The fire station location model uses mathematical and operational research methods to optimize the location of fire stations to ensure that the fire brigade can reach the accident site in the shortest time and carry out effective rescue in the event of a fire or other emergency. Such models usually take into account multiple factors, such as geographical location, service area, response time, resource allocation, cost, etc., to achieve the maximum efficiency of fire services.

1. 消防站选址模型的主要目标（The main objectives of the fire station site selection model）

最小化响应时间：确保消防站能够在规定的时间内到达所有受灾区域。响应时间直接影响火灾扑灭效率和伤亡人数。

Minimize response time: Ensure that fire stations can reach all disaster areas within the specified time. Response time directly affects the efficiency of fire extinguishing and the number of casualties.

最大化覆盖面积：合理分配消防站的位置，使其能够覆盖尽可能多的区域，减少服务盲区。

Maximize coverage area: Rationally allocate the locations of fire stations so that they can cover as much area as possible and reduce service blind spots.

资源优化配置：通过合理选址，优化消防资源的分配，如消防车、人员等，提升资源使用效率。

Optimal resource allocation: By selecting a reasonable site, we can optimize the allocation of fire-fighting resources, such as fire trucks and personnel, and improve the efficiency of resource utilization.

成本控制：选择合适的位置以减少建设和运营成本，确保消防站的经济性和可持续性。

Cost control: Select a suitable location to reduce construction and operation costs, ensuring the economy and sustainability of the fire station.

2. 模型类型与方法（Model types and methods）

消防站选址问题属于经典的设施选址问题的一种，通常应用以下几种模型方法来求解：

（1）整数规划模型（integer programming model）

这种方法使用整数规划来选择消防站的最佳位置，确保每个火灾发生的地点都能够在规定的时间内得到覆盖。

This approach uses integer programming to select the optimal locations for fire stations, ensuring that every fire location can be covered within the specified time.

目标函数通常是最小化总响应时间或者最大化覆盖的区域，同时约束条件包括：每个区域必须有一个消防站负责，消防站之间的距离、资源配置等。

The objective function is usually to minimize the total response time or maximize the coverage area.

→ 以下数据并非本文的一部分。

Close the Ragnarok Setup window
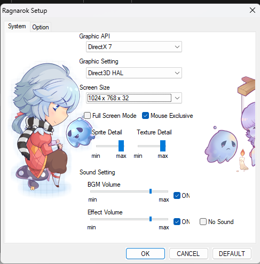The image size is (260, 264). coord(253,10)
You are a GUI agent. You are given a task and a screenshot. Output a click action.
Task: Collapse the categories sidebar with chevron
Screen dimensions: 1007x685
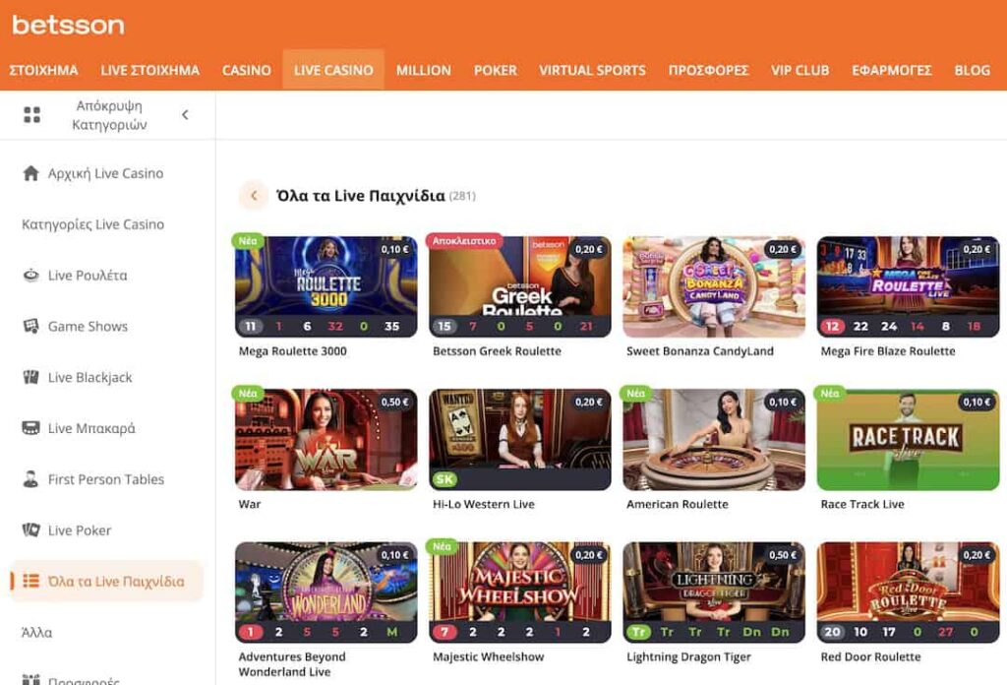coord(185,115)
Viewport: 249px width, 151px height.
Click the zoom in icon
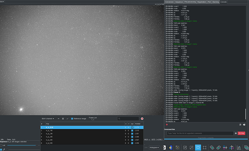point(192,147)
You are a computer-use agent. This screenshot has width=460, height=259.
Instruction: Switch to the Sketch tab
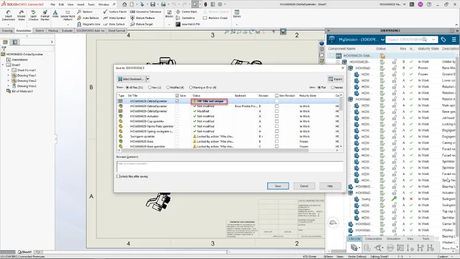click(x=39, y=31)
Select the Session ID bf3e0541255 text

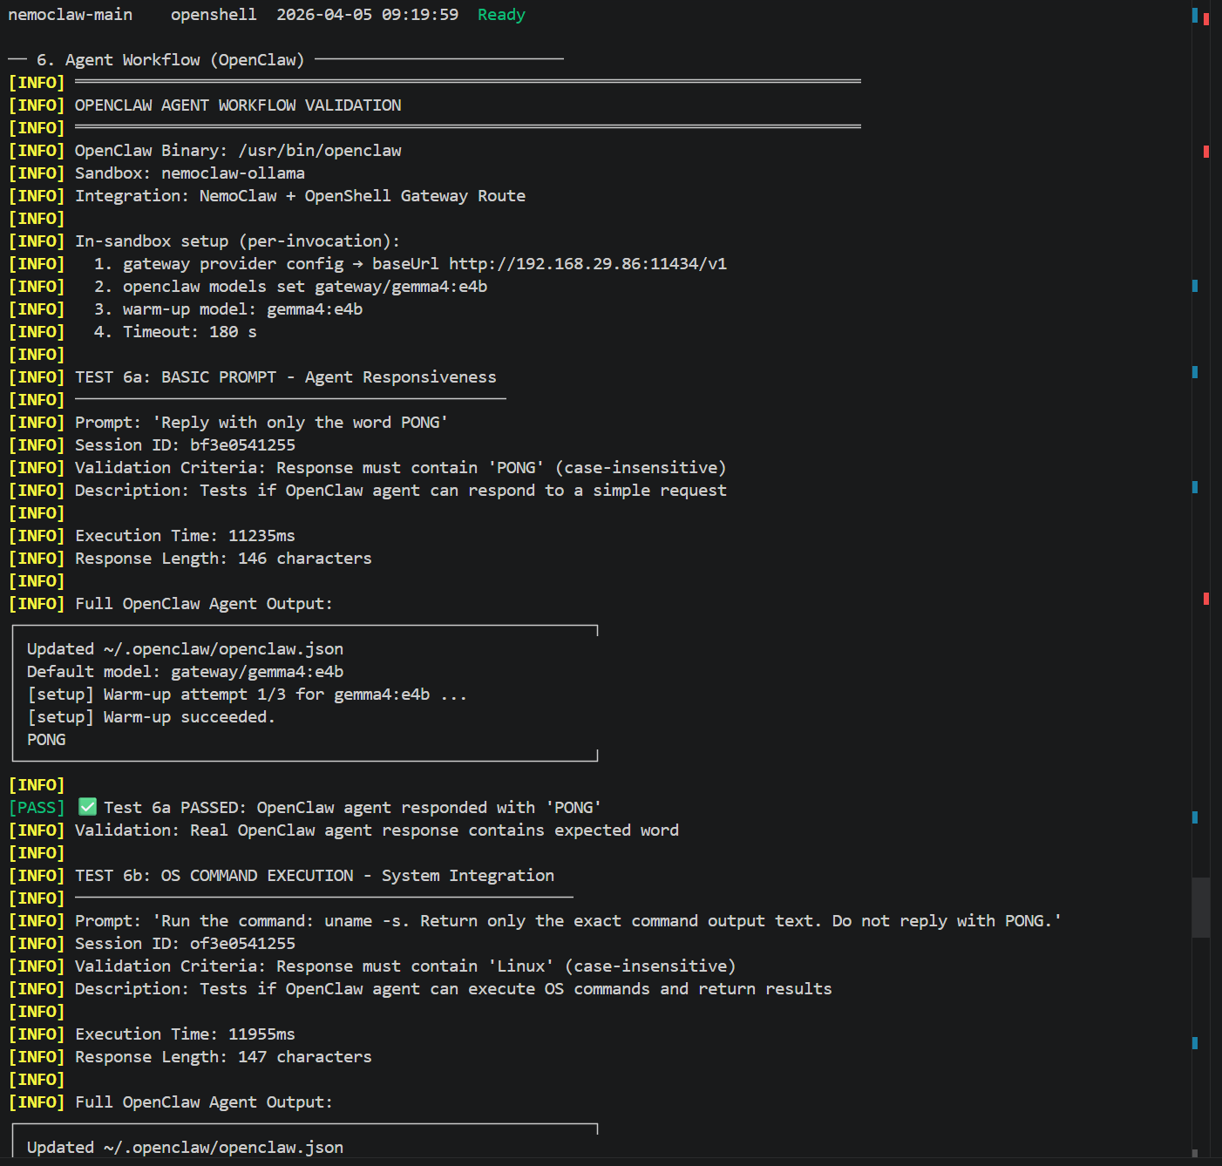(242, 444)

The constraints include: each area must have a fire station in charge, the distance between fire stations, resource allocation, etc.

（2）p-中点问题（p-midpoint problem）

p-中点问题是一个常用于设施选址的优化方法，目标是通过选择p个消防站位置，最小化所有服务点到消防站的平均距离。这个方法假设所有服务点的需求量相同，适用于较简单的选址问题。

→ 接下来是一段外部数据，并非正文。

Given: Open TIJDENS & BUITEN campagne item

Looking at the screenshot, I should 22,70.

The p-midpoint problem is an optimization method commonly used for facility location selection. The goal is to minimize the average distance from all service points to the fire station by selecting p fire station locations. This method assumes that the demand for all service points is the same and is suitable for simpler location selection problems.

（3）p-中心问题（p-Center Problem）

该模型的目标是选择p个消防站，确保任何一个地区的响应时间不超过一定的最大时间。与p-中点问题不同，p-中心问题强调的是最远距离的最小化，从而保证最远的区域能够在规定的时间内得到救援。

The goal of this model is to select p fire stations to ensure that the response time of any area does not exceed a certain maximum time. Unlike the p-midpoint problem, the p-center problem emphasizes the minimization of the farthest distance, thereby ensuring that the farthest area can be rescued within the specified time.

（4）多目标优化模型（Multi-objective optimization model）

在实际应用中，消防站选址问题往往涉及多个目标，例如最小化响应时间、最大化覆盖区域、降低建设和运营成本等。多目标优化模型可以同时处理这些相互冲突的目标，以达到最优的折中解。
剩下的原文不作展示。